> [Items listed in a dataset]:

================================

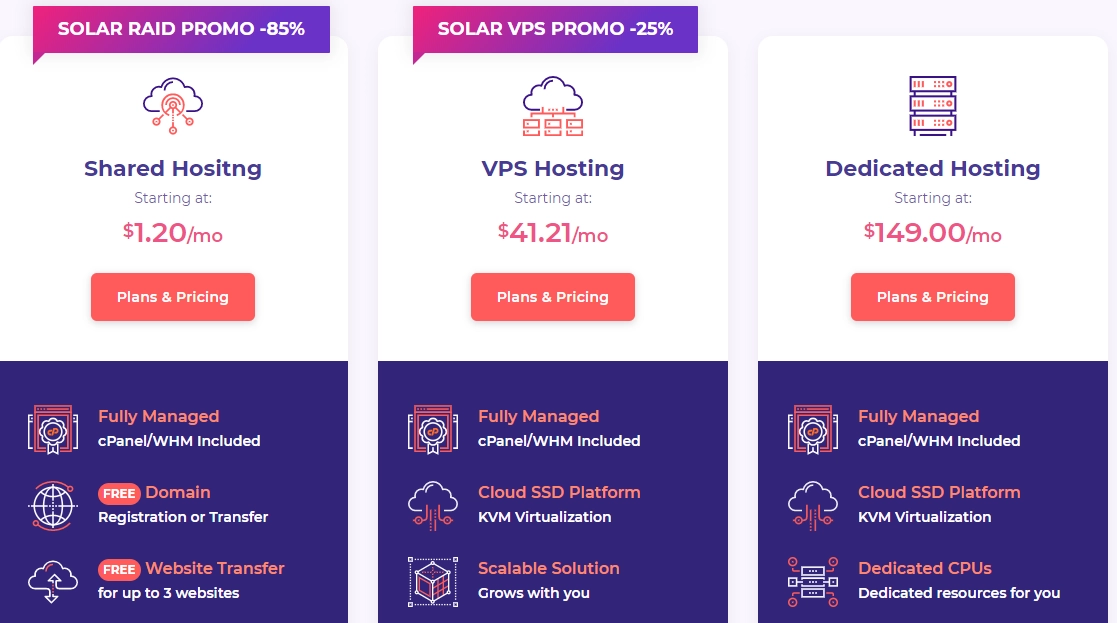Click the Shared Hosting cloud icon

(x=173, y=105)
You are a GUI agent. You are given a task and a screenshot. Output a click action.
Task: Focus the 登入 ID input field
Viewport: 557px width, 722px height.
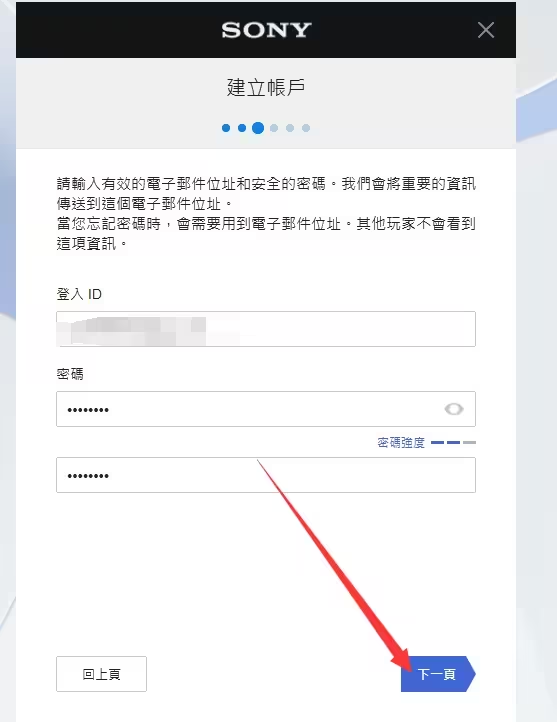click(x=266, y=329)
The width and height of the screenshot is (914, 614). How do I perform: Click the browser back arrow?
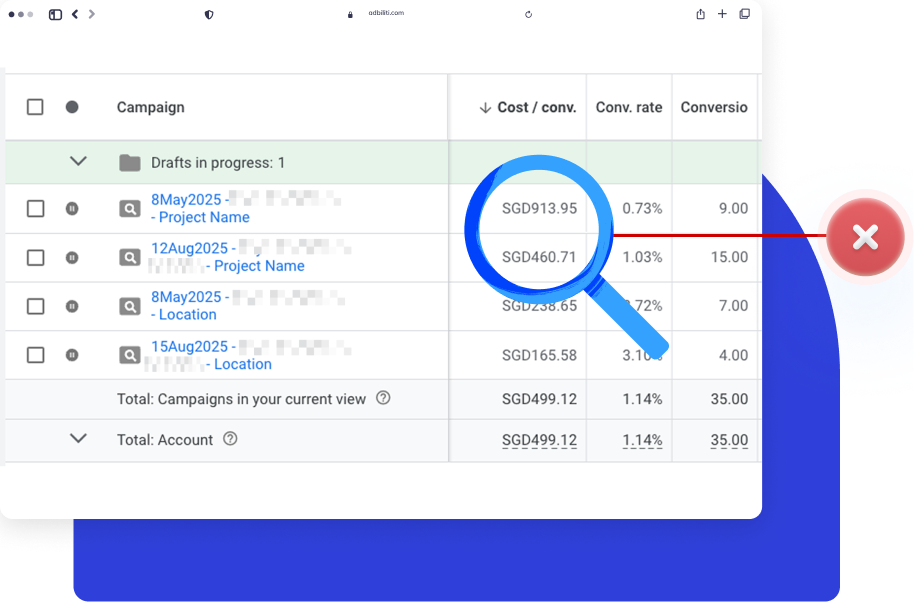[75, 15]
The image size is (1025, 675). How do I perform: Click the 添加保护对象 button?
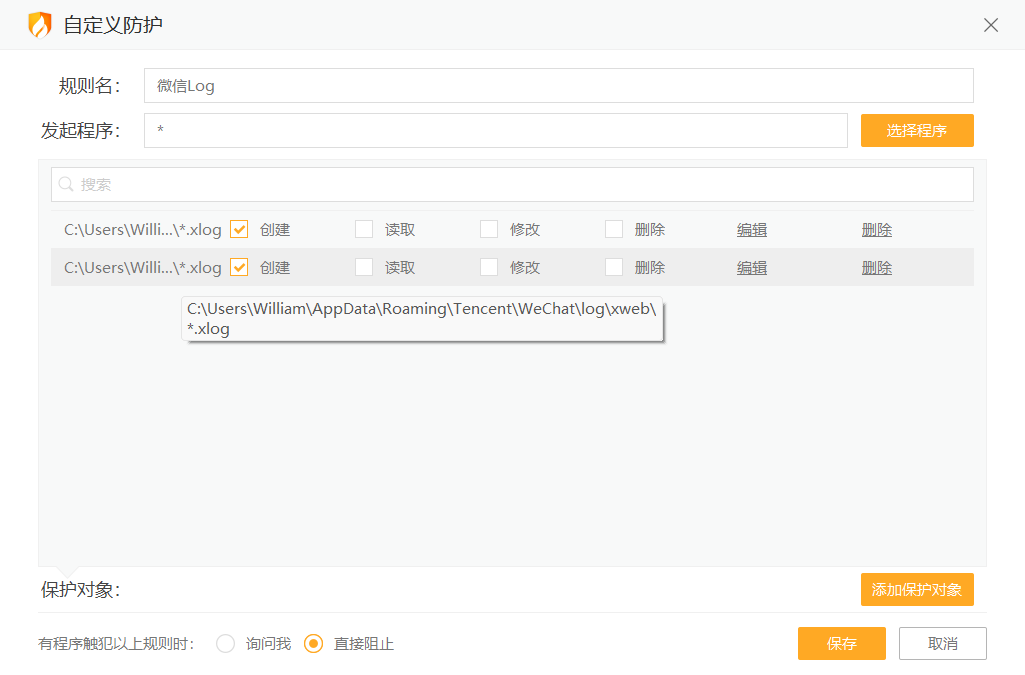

================================

Starting at the line that contains "You are a GUI", reproduce each line exactly through the end of the entries above, leaving every picture out.

You are a GUI agent. You are given a task and a screenshot. Output a click action.
Task: Focus the 登入 ID input field
Viewport: 557px width, 722px height.
click(x=266, y=329)
The width and height of the screenshot is (914, 614). How do I perform: Click the browser back arrow?
[75, 15]
The image size is (1025, 675). How do I perform: Click the 添加保护对象 button?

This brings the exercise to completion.